**MATERIAL FOR THIS EXERCISE:**
════

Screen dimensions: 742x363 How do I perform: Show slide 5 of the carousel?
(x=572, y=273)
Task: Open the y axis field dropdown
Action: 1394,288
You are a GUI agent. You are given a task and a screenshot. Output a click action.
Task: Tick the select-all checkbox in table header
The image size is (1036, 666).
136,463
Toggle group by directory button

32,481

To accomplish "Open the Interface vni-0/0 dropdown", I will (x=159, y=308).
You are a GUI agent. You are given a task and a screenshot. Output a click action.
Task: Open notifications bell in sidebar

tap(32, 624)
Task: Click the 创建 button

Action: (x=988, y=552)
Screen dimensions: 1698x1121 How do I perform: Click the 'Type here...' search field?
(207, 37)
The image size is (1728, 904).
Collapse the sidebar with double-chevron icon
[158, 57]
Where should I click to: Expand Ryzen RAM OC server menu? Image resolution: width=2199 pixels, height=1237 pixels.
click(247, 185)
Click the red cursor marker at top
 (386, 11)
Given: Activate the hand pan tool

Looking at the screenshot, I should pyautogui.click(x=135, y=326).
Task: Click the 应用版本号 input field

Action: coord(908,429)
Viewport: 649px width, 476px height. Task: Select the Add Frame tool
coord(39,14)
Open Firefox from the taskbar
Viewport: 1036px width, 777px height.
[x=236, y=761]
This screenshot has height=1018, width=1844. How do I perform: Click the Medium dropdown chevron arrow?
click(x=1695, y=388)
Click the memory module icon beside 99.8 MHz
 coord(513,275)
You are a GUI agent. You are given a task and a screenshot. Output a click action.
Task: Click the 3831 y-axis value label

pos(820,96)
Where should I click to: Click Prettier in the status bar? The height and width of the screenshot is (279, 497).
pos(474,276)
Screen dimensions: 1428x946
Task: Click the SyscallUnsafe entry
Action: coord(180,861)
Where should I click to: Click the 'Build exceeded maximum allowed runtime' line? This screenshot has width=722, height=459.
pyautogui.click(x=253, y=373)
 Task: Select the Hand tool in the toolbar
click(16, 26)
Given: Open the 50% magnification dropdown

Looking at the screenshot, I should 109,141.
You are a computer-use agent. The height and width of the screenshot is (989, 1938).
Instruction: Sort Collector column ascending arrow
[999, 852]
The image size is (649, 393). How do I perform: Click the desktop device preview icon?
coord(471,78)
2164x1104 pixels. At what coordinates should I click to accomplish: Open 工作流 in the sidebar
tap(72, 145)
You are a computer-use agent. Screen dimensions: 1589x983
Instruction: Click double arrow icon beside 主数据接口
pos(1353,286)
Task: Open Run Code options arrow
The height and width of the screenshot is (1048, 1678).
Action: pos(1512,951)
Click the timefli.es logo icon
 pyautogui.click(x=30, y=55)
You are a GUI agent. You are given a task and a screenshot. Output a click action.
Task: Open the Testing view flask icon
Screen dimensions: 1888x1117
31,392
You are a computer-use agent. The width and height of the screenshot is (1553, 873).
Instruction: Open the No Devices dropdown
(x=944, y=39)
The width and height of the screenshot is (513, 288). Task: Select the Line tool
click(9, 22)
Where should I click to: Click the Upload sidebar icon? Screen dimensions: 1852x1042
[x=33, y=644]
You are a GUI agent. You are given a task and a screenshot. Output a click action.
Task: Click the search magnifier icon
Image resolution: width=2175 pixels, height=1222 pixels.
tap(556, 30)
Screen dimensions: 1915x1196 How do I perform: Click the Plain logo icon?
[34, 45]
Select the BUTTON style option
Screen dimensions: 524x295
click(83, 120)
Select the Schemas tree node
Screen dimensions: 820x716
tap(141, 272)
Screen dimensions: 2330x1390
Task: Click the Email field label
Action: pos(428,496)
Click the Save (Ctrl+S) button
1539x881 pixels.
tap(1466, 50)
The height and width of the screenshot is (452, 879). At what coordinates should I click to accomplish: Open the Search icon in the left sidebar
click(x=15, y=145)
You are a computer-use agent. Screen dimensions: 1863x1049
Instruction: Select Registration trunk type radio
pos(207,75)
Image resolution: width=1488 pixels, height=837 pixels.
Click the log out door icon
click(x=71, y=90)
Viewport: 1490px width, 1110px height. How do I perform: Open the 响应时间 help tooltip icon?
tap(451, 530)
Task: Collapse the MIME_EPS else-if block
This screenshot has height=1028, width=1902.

════

**WHAT YOU NEED TO DO:** Produce a verbatim copy of all the material.

**SOLVED EXERCISE:**
Screen dimensions: 742x363 How do I perform: Show slide 5 of the carousel?
(x=572, y=273)
Task: Open the y axis field dropdown
Action: 1394,288
You are a GUI agent. You are given a task and a screenshot. Output a click action.
Task: Tick the select-all checkbox in table header
The image size is (1036, 666).
136,463
Toggle group by directory button

32,481

To accomplish "Open the Interface vni-0/0 dropdown", I will (x=159, y=308).
You are a GUI agent. You are given a task and a screenshot. Output a click action.
Task: Open notifications bell in sidebar

tap(32, 624)
Task: Click the 创建 button

Action: (x=988, y=552)
Screen dimensions: 1698x1121 How do I perform: Click the 'Type here...' search field?
(207, 37)
The image size is (1728, 904).
Collapse the sidebar with double-chevron icon
[158, 57]
Where should I click to: Expand Ryzen RAM OC server menu? Image resolution: width=2199 pixels, height=1237 pixels.
click(247, 185)
Click the red cursor marker at top
 (386, 11)
Given: Activate the hand pan tool

Looking at the screenshot, I should pyautogui.click(x=135, y=326).
Task: Click the 应用版本号 input field

Action: coord(908,429)
Viewport: 649px width, 476px height. Task: Select the Add Frame tool
coord(39,14)
Open Firefox from the taskbar
Viewport: 1036px width, 777px height.
[x=236, y=761]
This screenshot has height=1018, width=1844. How do I perform: Click the Medium dropdown chevron arrow?
click(x=1695, y=388)
Click the memory module icon beside 99.8 MHz
 coord(513,275)
You are a GUI agent. You are given a task and a screenshot. Output a click action.
Task: Click the 3831 y-axis value label

pos(820,96)
Where should I click to: Click Prettier in the status bar? The height and width of the screenshot is (279, 497).
pos(474,276)
Screen dimensions: 1428x946
Task: Click the SyscallUnsafe entry
Action: coord(180,861)
Where should I click to: Click the 'Build exceeded maximum allowed runtime' line? This screenshot has width=722, height=459.
pyautogui.click(x=253, y=373)
 Task: Select the Hand tool in the toolbar
click(16, 26)
Given: Open the 50% magnification dropdown

Looking at the screenshot, I should 109,141.
You are a computer-use agent. The height and width of the screenshot is (989, 1938).
Instruction: Sort Collector column ascending arrow
[999, 852]
The image size is (649, 393). How do I perform: Click the desktop device preview icon?
coord(471,78)
2164x1104 pixels. At what coordinates should I click to accomplish: Open 工作流 in the sidebar
tap(72, 145)
You are a computer-use agent. Screen dimensions: 1589x983
Instruction: Click double arrow icon beside 主数据接口
pos(1353,286)
Task: Open Run Code options arrow
The height and width of the screenshot is (1048, 1678).
Action: pos(1512,951)
Click the timefli.es logo icon
 pyautogui.click(x=30, y=55)
You are a GUI agent. You are given a task and a screenshot. Output a click action.
Task: Open the Testing view flask icon
Screen dimensions: 1888x1117
31,392
You are a computer-use agent. The width and height of the screenshot is (1553, 873).
Instruction: Open the No Devices dropdown
(x=944, y=39)
The width and height of the screenshot is (513, 288). Task: Select the Line tool
click(9, 22)
Where should I click to: Click the Upload sidebar icon? Screen dimensions: 1852x1042
[x=33, y=644]
You are a GUI agent. You are given a task and a screenshot. Output a click action.
Task: Click the search magnifier icon
Image resolution: width=2175 pixels, height=1222 pixels.
tap(556, 30)
Screen dimensions: 1915x1196 How do I perform: Click the Plain logo icon?
[34, 45]
Select the BUTTON style option
Screen dimensions: 524x295
click(83, 120)
Select the Schemas tree node
Screen dimensions: 820x716
tap(141, 272)
Screen dimensions: 2330x1390
Task: Click the Email field label
Action: pos(428,496)
Click the Save (Ctrl+S) button
1539x881 pixels.
tap(1466, 50)
The height and width of the screenshot is (452, 879). At what coordinates should I click to accomplish: Open the Search icon in the left sidebar
click(x=15, y=145)
You are a computer-use agent. Screen dimensions: 1863x1049
Instruction: Select Registration trunk type radio
pos(207,75)
Image resolution: width=1488 pixels, height=837 pixels.
Click the log out door icon
click(x=71, y=90)
Viewport: 1490px width, 1110px height. How do I perform: Open the 响应时间 help tooltip icon?
tap(451, 530)
Task: Collapse the MIME_EPS else-if block
This screenshot has height=1028, width=1902.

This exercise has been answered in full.